◆ **What is expected**:
Report the number of lines in the records below that hold "Expand", and leave out everything else.

◆ **Listed entries**:
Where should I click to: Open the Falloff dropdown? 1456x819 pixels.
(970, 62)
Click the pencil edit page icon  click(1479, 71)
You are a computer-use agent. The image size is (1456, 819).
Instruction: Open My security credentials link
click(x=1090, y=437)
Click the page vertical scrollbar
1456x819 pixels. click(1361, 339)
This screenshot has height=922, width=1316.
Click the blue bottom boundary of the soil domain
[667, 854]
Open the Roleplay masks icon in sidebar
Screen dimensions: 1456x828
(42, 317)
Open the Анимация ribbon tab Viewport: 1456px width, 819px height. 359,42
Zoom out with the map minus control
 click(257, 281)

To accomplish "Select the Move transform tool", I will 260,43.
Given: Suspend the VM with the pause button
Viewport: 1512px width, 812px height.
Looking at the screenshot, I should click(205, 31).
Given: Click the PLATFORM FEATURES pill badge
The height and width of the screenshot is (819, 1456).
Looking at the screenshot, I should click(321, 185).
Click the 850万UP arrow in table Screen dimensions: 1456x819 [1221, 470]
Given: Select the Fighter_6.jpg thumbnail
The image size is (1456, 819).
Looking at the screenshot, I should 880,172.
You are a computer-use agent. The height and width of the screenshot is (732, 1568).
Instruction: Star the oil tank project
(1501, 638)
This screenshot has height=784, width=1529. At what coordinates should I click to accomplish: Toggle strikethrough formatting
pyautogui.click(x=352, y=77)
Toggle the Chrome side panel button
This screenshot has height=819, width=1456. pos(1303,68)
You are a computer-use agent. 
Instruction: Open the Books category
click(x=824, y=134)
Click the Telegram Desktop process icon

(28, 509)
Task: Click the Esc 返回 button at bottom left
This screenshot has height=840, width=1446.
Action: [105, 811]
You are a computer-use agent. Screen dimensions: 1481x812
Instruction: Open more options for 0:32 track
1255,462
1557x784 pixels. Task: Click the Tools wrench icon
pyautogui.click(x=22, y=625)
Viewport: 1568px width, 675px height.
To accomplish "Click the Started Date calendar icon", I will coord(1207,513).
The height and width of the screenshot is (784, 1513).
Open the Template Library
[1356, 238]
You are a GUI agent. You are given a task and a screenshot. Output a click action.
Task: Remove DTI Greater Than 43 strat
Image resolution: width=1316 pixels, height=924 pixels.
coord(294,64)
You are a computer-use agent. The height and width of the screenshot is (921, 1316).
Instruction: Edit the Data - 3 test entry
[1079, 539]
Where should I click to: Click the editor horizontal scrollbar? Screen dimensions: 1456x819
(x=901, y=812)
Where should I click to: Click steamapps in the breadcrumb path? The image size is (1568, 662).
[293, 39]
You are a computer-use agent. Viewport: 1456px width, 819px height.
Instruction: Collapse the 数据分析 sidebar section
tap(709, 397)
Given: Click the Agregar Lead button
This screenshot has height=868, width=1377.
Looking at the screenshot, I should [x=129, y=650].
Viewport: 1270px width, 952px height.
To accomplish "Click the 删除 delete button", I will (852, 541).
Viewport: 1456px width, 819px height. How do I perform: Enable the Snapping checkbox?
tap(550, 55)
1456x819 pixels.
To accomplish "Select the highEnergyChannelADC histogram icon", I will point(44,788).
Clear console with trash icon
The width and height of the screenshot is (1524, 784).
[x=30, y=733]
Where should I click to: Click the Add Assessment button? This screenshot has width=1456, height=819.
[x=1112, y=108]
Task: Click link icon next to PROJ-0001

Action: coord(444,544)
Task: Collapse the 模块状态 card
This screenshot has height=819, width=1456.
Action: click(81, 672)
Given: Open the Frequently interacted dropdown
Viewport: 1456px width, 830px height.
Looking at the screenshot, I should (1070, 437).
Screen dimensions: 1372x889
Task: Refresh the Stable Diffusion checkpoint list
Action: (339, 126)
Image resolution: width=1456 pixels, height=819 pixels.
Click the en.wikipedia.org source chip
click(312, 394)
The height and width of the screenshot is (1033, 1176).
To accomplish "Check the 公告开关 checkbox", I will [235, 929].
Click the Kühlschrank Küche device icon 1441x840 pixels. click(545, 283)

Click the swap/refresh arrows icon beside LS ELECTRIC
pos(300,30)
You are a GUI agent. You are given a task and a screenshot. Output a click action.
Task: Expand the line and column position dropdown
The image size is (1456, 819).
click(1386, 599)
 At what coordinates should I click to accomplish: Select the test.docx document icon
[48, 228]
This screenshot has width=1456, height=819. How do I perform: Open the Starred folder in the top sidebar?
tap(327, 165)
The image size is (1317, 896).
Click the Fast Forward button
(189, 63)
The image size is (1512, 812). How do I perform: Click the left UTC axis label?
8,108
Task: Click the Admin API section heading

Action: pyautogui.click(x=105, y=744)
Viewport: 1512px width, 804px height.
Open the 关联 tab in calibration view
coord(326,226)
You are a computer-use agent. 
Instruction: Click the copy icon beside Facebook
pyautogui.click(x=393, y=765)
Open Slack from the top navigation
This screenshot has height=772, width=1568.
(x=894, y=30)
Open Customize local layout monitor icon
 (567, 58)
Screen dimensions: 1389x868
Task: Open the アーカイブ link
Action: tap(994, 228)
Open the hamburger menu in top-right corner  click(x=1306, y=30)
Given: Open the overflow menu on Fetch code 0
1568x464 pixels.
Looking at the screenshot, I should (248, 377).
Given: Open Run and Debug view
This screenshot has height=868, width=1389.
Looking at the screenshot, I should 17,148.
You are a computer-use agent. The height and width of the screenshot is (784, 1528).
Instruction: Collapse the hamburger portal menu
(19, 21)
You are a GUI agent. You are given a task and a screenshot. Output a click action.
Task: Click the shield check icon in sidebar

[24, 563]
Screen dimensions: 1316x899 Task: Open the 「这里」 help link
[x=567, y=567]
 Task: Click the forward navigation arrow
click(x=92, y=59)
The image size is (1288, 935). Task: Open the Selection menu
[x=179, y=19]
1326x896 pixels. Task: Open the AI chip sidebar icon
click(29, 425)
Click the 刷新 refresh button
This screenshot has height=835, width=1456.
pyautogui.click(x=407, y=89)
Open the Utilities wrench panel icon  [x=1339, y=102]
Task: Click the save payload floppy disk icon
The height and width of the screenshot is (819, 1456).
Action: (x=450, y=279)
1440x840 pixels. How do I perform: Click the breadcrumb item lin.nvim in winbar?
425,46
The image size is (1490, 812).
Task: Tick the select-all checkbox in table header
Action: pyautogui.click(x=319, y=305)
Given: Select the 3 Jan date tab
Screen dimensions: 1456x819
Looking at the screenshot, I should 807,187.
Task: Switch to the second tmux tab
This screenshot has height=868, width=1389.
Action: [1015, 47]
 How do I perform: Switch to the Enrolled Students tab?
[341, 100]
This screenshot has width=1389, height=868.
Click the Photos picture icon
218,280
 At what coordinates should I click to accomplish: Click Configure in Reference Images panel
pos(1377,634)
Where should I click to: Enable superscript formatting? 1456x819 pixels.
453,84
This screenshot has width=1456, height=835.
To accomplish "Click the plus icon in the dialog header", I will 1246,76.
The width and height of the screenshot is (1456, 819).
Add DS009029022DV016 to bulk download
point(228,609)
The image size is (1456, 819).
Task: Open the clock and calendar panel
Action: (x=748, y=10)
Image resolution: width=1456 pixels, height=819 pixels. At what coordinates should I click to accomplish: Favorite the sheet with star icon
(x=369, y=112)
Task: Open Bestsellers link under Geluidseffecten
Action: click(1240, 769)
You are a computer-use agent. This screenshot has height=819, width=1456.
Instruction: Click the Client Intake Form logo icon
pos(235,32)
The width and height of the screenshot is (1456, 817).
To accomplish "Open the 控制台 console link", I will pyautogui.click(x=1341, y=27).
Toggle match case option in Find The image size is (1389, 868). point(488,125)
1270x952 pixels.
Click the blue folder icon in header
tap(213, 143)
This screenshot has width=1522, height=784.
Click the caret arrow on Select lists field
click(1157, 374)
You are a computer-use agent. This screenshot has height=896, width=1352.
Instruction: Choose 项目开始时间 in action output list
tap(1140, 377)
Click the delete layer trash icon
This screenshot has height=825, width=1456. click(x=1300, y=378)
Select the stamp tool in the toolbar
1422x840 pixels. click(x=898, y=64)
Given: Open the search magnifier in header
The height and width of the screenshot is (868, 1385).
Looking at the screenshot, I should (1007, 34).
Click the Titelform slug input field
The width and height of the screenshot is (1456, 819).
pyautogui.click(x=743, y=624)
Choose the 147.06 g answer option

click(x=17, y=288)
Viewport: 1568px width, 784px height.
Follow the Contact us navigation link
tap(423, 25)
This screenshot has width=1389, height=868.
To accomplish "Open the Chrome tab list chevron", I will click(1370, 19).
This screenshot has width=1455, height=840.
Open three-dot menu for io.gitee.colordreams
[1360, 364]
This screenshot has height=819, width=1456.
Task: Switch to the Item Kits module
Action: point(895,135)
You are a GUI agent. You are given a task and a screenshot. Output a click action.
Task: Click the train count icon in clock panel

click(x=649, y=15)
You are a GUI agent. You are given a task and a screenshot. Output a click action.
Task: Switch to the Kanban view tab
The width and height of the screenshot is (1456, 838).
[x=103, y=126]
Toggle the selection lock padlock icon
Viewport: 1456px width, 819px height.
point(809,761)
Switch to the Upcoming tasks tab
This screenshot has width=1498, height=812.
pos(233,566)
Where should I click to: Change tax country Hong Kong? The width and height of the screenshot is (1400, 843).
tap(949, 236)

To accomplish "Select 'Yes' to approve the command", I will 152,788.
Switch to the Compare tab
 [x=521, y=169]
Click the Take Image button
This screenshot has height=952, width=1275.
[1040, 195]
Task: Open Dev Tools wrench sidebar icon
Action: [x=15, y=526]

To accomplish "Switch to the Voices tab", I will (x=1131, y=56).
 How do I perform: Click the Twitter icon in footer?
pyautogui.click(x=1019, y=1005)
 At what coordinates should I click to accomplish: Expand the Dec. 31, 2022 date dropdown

◆ **Result of this task**:
2